1. Die Zentralnorm des § 266 StGB habe vor dem 23.6.2010 keine ausreichende Bestimmtheit aufgewiesen – und habe damit zum Umfang der Folgen der Krise beigetragen. Seit der Grundsatzentscheidung des Bundesverfassungsgerichts sei dies nun jedoch anders, so dass die Führungsetagen jetzt wüßten, was sie dürften und was nicht. Auch das der Präventivwirkung entgegenstehende Verständigungspotential des § 257c StPO stehe diesem Befund nicht entgegen, wohl aber die unzureichende Ausstattung der Justiz.
2. Im Anschluss an diese strukturellen Überlegungen wendet sich Löwer dem zentralen Teil seiner Arbeit zu, der Anwendbarkeit des § 266 StGB auf Gefährdungen, denen Geldinstitute und deren Verantwortliche während der Finanzkrise ausgesetzt waren. Dazu schildert er die wesentlichen Sachverhalte (Sachsen LB, Bayern LB, WestLB, IKB, LBBW und HSH Nordbank, auch HRE). Er spiegelt die Ergebnisse dreier umfangreicher Untersuchungen (von Schünemann, Kasiske und Bermel) und gelangt mit ihnen (bei Abweichungen aller im Detail) für Vorstände, Aufsichts- und Verwaltungsräte zur Anwendbarkeit von § 266 StGB auf die jeweiligen Geschehnisse, natürlich nur vorbehaltlich der jeweiligen konkreten Umstände und Rollen der Verantwortlichen, die sich nicht abstrakt, sondern nur anhand der Akten wirklich beurteilen ließen. Löwers Ausführungen halten sich dabei auf bekanntem Terrain ohne tiefergehende dogmatische Auseinandersetzungen.
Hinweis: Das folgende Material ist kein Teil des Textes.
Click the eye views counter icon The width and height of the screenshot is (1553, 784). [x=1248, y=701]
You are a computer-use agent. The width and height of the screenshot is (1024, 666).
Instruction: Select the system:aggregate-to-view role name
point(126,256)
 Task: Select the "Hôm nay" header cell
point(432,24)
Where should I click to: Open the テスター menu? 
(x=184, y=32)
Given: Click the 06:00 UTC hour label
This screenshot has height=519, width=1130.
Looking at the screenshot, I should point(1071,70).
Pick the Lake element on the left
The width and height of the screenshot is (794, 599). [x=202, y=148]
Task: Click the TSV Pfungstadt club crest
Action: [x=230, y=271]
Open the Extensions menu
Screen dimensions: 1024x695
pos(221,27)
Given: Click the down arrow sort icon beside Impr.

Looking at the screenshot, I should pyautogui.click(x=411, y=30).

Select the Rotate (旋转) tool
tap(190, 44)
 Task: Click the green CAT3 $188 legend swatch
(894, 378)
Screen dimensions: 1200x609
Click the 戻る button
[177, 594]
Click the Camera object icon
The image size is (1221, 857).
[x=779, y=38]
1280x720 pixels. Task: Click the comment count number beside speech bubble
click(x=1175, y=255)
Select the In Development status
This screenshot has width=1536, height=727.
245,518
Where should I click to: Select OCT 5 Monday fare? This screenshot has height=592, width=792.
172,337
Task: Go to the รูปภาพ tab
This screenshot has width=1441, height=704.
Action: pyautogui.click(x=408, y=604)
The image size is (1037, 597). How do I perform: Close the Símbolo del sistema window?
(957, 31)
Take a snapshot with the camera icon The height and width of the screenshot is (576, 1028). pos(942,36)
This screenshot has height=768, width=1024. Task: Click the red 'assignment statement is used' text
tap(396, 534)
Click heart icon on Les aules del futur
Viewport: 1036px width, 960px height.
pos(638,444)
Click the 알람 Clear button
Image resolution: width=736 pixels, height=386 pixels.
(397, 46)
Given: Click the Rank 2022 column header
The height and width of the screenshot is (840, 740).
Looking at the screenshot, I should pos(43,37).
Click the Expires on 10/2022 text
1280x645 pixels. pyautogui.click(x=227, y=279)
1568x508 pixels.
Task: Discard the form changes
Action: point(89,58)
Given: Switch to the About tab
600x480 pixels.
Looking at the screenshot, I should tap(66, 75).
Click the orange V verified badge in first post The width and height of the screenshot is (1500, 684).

III. Auf der Basis der zukunftig ausreichenden Präventivkraft des § 266 StGB prüfte Löwer, ob der Grundsatz, viel helfe viel, auch für das Strafrecht gelte. Das verneint er allgemein unter Darlegung seiner Sympathie für ein freiheitssicherndes Strafrecht. Konkret weist er auf Überlegungen hin, § 283 Abs. 6 StGB, die Strafbarkeitsbedingungen (Zahlungseinstellung, Insolvenzeröffnung oder Abweisung mangels Masse) im Fall der Rettung aus öffentlichen Mitteln für unanwendbar zu erklären. Zudem wendet er sich den neuen Bestimmungen der §§ 54a KWG und 142 VAG zu und lehnt sie als zu unbestimmt bzw. erst von der Exekutive, dem BaFin, kompetenzwidrig bestimmbar und deshalb ab, weil immer zugleich auch § 266 StGB einschlägig wäre. Allerdings gesteht er dem Gesetzgeber zu, auch mittels Strafrechts auf neue freiheitsgefährdende Phänomene reagieren zu dürfen. Es wäre schön gewesen, hätte er die Sinnhaftigkeit der erwogenen Modifikation des § 283 StGB unter seinen Prämissen geprüft.
IV. Löwers Fazit lautet:
Strafrecht ja, aber in Maßen.
Weil § 266 StGB seit dem 23.6.2010 auch Banken und andere Unternehmen domestiziert, bedarf es keines Mehr an Strafrecht.
Darüber lässt sich reden. Löwer hat den Rahmen einer rechtlichen Beurteilung der Wirtschafts- und Finanzkrise skizziert – ihre detaillierte rechtswissenschaftliche Aufarbeitung steht jedoch weiterhin aus.